9. Practical considerations

The best way to configure and run gemBS depends on the computing systems that are available. We will consider three situations

  1. Single workstation

  2. Computer cluster with a shared file system

  3. Distributed system without a shared file system.

The different characteristics of these systems change the optimal method to arrange the analyses. There are common consideration that apply to all three systems. The individual computational units (the workstation, a cluster node or a compute instance) must have sufficient memory and access to enough disk space in order to perform the calculations. Memory requirements for gemBS are quite high; this is a design choice as the speed characteristics derive to a large extent from its large memory footprint. To run gemBS comfortably on a human sized genome it is recommended to have a minimum of 48Gb RAM and at least 0.5 - 1 Tb of disk space available. These numbers could be reduced somewhat, but at the risk of some analyses stopping due to lack of memory or disk space.
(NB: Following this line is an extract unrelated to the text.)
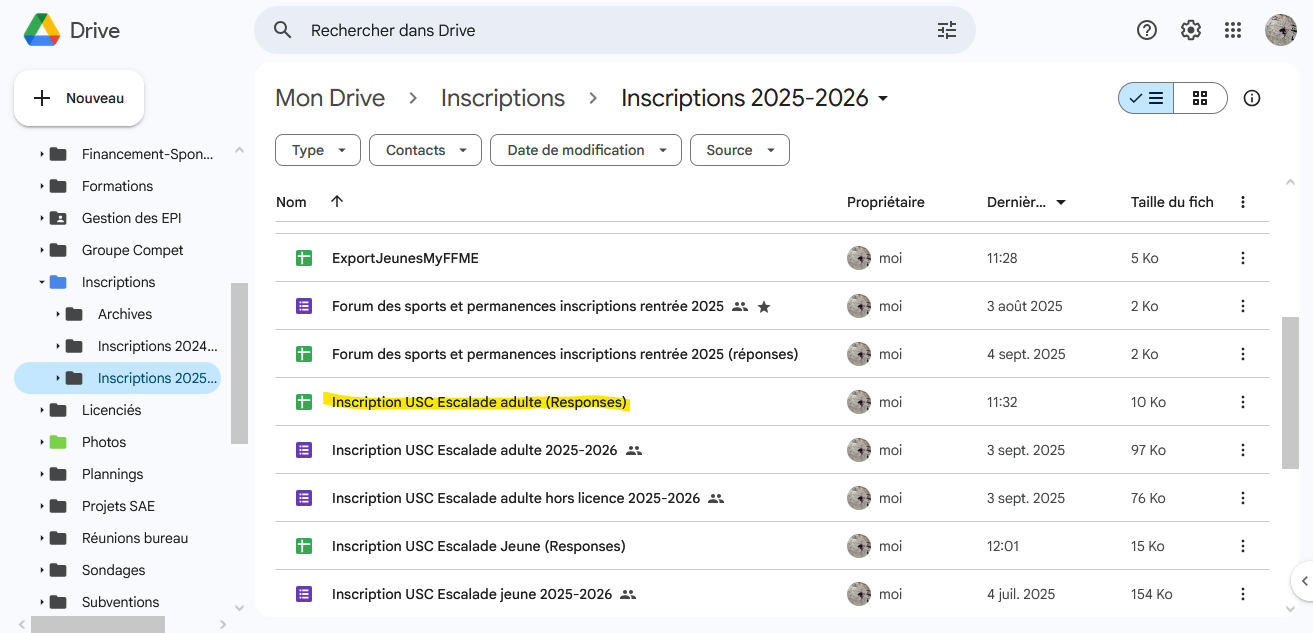Open the Google account profile avatar
1313x633 pixels.
pos(1280,30)
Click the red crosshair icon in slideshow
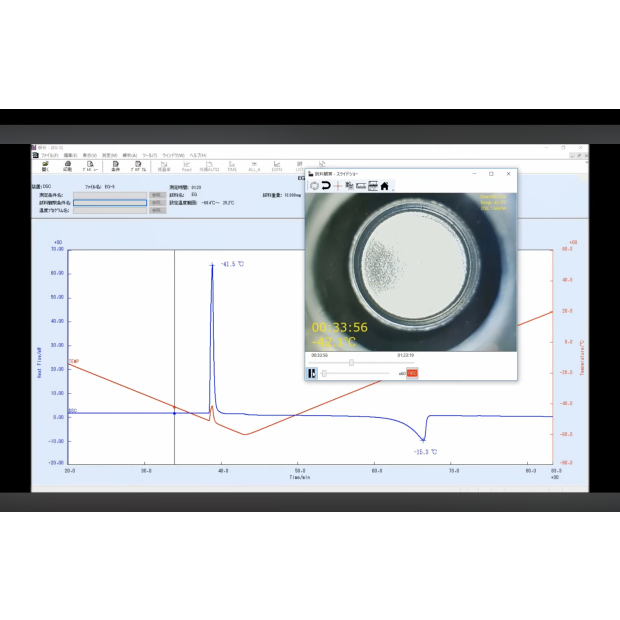 (337, 185)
9.1. Running gemBS on a single workstation

This is the simplest case: in general the user can do the entire analysis with gemBS without having to perform additional scripting or needing external workflow management tools. After the configuration step has been completed, it should be sufficient to simply go through the following commands:

gemBS map
gemBS call
gemBS extract
gemBS report

or, more simply

gemBS run

The main decision for the user is the number of parallel jobs to run at each stage (apart from the mapping stage). This will depend on the amount of memory and computing cores available. As a quick rule of thumb, allocating 2-3 cores per jobs for the calling and extraction phases, and 6-8Gb RAM should be sufficient (although this will depend on characteristics of the experiment such as the coverage. Note that there is no point in running multiple jobs for the mapping process; GEM3 can efficiently use all of the cores available, and running a single process allows GEM3 to share the index across threads so additional memory requirements per thread are minimized.

9.2. Running gemBS on a cluster with shared file system

When running gemBS on a cluster, the main difference from the previous case is that it becomes useful to run multiple copies of gemBS for each stage. For example, launching n copies of gemBS map in parallel can effectively make full use of the cluster resources. An fully automated pipeline can easily be set up with some additional scripting. If a workflow manager is available then a fully automated pipeline can be set up that launches a certain number of gemBS commands for each sample at each stage (mapping, calling, extraction etc.), and handles the dependencies so that the pipeline will move to the next stage as soon as all the processes for a sample have finished. All the details of sharing the tasks between the separate gemBS instances in this case are handled automatically by gemBS. Alternatively, a more effcient solution albeit one that is more complicated to set up is to tell the workflow manager the details of all the required jobs and the dependencies between them and let it handle the operation of the pipeline. In the case of the workflow manager slurm this support is built into the system as described earlier (dry-run, json and slurm options).

9.3. Running gemBS on a distributed system without a shared file system

For systems with no shared file system gemBS can not handle the sharing of tasks between the multiple jobs, and the user must take responsibility of this, normally by using a workflow management system. To help with this organizational task, gemBS has the dry-run and json <JSON file> options for the all subcommands (dry-run, json and slurm options).

With such a system it is necessary to transfer the input and output files to and from the filesystem accessible by the compute instances. For this reason it will often be more efficient to perform blocks of commands specific for a particular sample as one operation. For example, rather than mapping each dataset individually, it can be more efficient to map all datasets for a given sample in one go, allowing gemBS to automatically merge the individual BAMS, and then transfer back only the merged BAM (along with the QC JSON files, BAM index etc.) Similarly for the calling, it will generally be more efficient to perform all the calling for a sample as one job on the same compute instance, rather than splitting the calling by contig across different instances. In this way the user does not have to take care about the individual contig pools, and only has to transfer the resulting merged BCF file (along with the individual QC JSON files).

Note

It is important that the QC JSON files are stored from the mapping and calling stage otherwise the QC reports can not be generated.